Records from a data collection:
--

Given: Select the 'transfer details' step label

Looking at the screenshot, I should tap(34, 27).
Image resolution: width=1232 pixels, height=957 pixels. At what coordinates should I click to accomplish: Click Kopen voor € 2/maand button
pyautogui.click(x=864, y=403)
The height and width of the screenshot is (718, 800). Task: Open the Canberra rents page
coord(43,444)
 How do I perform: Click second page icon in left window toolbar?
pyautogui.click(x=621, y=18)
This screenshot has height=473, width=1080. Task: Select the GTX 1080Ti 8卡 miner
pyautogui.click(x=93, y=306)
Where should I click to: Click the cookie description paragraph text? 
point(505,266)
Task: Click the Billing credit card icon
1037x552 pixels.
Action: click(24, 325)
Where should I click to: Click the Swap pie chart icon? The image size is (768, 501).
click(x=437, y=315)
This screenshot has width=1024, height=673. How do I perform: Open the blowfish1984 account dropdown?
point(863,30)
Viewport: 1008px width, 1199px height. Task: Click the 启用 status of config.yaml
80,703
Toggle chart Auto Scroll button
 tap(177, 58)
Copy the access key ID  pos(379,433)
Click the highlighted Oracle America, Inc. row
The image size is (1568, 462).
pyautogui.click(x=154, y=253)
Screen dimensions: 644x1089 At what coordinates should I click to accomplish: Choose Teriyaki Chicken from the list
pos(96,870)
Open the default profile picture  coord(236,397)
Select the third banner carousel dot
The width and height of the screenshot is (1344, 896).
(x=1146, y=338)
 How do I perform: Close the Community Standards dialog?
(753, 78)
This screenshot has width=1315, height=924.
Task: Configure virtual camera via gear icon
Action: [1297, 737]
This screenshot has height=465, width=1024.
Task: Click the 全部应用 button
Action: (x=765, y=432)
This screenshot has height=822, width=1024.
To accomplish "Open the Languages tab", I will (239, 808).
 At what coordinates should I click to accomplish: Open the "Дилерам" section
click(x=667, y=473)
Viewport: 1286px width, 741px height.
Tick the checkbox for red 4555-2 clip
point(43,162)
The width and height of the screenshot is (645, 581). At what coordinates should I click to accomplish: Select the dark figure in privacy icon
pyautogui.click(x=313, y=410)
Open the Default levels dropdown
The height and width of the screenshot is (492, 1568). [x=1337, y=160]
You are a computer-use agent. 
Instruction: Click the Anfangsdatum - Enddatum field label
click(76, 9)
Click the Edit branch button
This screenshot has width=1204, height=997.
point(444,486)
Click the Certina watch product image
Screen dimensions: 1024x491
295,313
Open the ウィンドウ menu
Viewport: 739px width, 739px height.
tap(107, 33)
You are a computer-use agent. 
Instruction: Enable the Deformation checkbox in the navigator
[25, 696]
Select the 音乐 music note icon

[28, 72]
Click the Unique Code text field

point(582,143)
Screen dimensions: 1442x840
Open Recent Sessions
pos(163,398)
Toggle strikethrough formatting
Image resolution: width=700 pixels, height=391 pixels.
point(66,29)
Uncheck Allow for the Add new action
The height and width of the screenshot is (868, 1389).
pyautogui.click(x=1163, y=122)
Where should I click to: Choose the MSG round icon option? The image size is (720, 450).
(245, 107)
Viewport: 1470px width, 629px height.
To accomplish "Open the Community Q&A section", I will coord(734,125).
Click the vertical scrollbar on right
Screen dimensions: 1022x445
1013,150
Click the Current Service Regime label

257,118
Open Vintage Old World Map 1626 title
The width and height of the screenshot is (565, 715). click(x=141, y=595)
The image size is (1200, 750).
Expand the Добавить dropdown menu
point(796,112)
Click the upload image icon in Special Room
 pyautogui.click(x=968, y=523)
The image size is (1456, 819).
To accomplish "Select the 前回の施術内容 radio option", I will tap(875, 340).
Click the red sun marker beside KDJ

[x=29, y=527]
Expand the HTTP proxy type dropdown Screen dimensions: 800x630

--

REQUIRED WORK |
Convert every line of the records above into a Markdown table with two columns, Row and Line. Number each line in Row and skip blank lines.

THE ANSWER |
| Row | Line |
|---|---|
| 1 | Given: Select the 'transfer details' step label |
| 2 | Looking at the screenshot, I should tap(34, 27). |
| 3 | Image resolution: width=1232 pixels, height=957 pixels. At what coordinates should I click to accomplish: Click Kopen voor € 2/maand button |
| 4 | pyautogui.click(x=864, y=403) |
| 5 | The height and width of the screenshot is (718, 800). Task: Open the Canberra rents page |
| 6 | coord(43,444) |
| 7 |  How do I perform: Click second page icon in left window toolbar? |
| 8 | pyautogui.click(x=621, y=18) |
| 9 | This screenshot has height=473, width=1080. Task: Select the GTX 1080Ti 8卡 miner |
| 10 | pyautogui.click(x=93, y=306) |
| 11 | Where should I click to: Click the cookie description paragraph text?  |
| 12 | point(505,266) |
| 13 | Task: Click the Billing credit card icon |
| 14 | 1037x552 pixels. |
| 15 | Action: click(24, 325) |
| 16 | Where should I click to: Click the Swap pie chart icon? The image size is (768, 501). |
| 17 | click(x=437, y=315) |
| 18 | This screenshot has width=1024, height=673. How do I perform: Open the blowfish1984 account dropdown? |
| 19 | point(863,30) |
| 20 | Viewport: 1008px width, 1199px height. Task: Click the 启用 status of config.yaml |
| 21 | 80,703 |
| 22 | Toggle chart Auto Scroll button |
| 23 |  tap(177, 58) |
| 24 | Copy the access key ID  pos(379,433) |
| 25 | Click the highlighted Oracle America, Inc. row |
| 26 | The image size is (1568, 462). |
| 27 | pyautogui.click(x=154, y=253) |
| 28 | Screen dimensions: 644x1089 At what coordinates should I click to accomplish: Choose Teriyaki Chicken from the list |
| 29 | pos(96,870) |
| 30 | Open the default profile picture  coord(236,397) |
| 31 | Select the third banner carousel dot |
| 32 | The width and height of the screenshot is (1344, 896). |
| 33 | (x=1146, y=338) |
| 34 |  How do I perform: Close the Community Standards dialog? |
| 35 | (753, 78) |
| 36 | This screenshot has width=1315, height=924. |
| 37 | Task: Configure virtual camera via gear icon |
| 38 | Action: [1297, 737] |
| 39 | This screenshot has height=465, width=1024. |
| 40 | Task: Click the 全部应用 button |
| 41 | Action: (x=765, y=432) |
| 42 | This screenshot has height=822, width=1024. |
| 43 | To accomplish "Open the Languages tab", I will (239, 808). |
| 44 |  At what coordinates should I click to accomplish: Open the "Дилерам" section |
| 45 | click(x=667, y=473) |
| 46 | Viewport: 1286px width, 741px height. |
| 47 | Tick the checkbox for red 4555-2 clip |
| 48 | point(43,162) |
| 49 | The width and height of the screenshot is (645, 581). At what coordinates should I click to accomplish: Select the dark figure in privacy icon |
| 50 | pyautogui.click(x=313, y=410) |
| 51 | Open the Default levels dropdown |
| 52 | The height and width of the screenshot is (492, 1568). [x=1337, y=160] |
| 53 | You are a computer-use agent.  |
| 54 | Instruction: Click the Anfangsdatum - Enddatum field label |
| 55 | click(76, 9) |
| 56 | Click the Edit branch button |
| 57 | This screenshot has width=1204, height=997. |
| 58 | point(444,486) |
| 59 | Click the Certina watch product image |
| 60 | Screen dimensions: 1024x491 |
| 61 | 295,313 |
| 62 | Open the ウィンドウ menu |
| 63 | Viewport: 739px width, 739px height. |
| 64 | tap(107, 33) |
| 65 | You are a computer-use agent.  |
| 66 | Instruction: Enable the Deformation checkbox in the navigator |
| 67 | [25, 696] |
| 68 | Select the 音乐 music note icon |
| 69 | [28, 72] |
| 70 | Click the Unique Code text field |
| 71 | point(582,143) |
| 72 | Screen dimensions: 1442x840 |
| 73 | Open Recent Sessions |
| 74 | pos(163,398) |
| 75 | Toggle strikethrough formatting |
| 76 | Image resolution: width=700 pixels, height=391 pixels. |
| 77 | point(66,29) |
| 78 | Uncheck Allow for the Add new action |
| 79 | The height and width of the screenshot is (868, 1389). |
| 80 | pyautogui.click(x=1163, y=122) |
| 81 | Where should I click to: Choose the MSG round icon option? The image size is (720, 450). |
| 82 | (245, 107) |
| 83 | Viewport: 1470px width, 629px height. |
| 84 | To accomplish "Open the Community Q&A section", I will coord(734,125). |
| 85 | Click the vertical scrollbar on right |
| 86 | Screen dimensions: 1022x445 |
| 87 | 1013,150 |
| 88 | Click the Current Service Regime label |
| 89 | 257,118 |
| 90 | Open Vintage Old World Map 1626 title |
| 91 | The width and height of the screenshot is (565, 715). click(x=141, y=595) |
| 92 | The image size is (1200, 750). |
| 93 | Expand the Добавить dropdown menu |
| 94 | point(796,112) |
| 95 | Click the upload image icon in Special Room |
| 96 |  pyautogui.click(x=968, y=523) |
| 97 | The image size is (1456, 819). |
| 98 | To accomplish "Select the 前回の施術内容 radio option", I will tap(875, 340). |
| 99 | Click the red sun marker beside KDJ |
| 100 | [x=29, y=527] |
| 101 | Expand the HTTP proxy type dropdown Screen dimensions: 800x630 |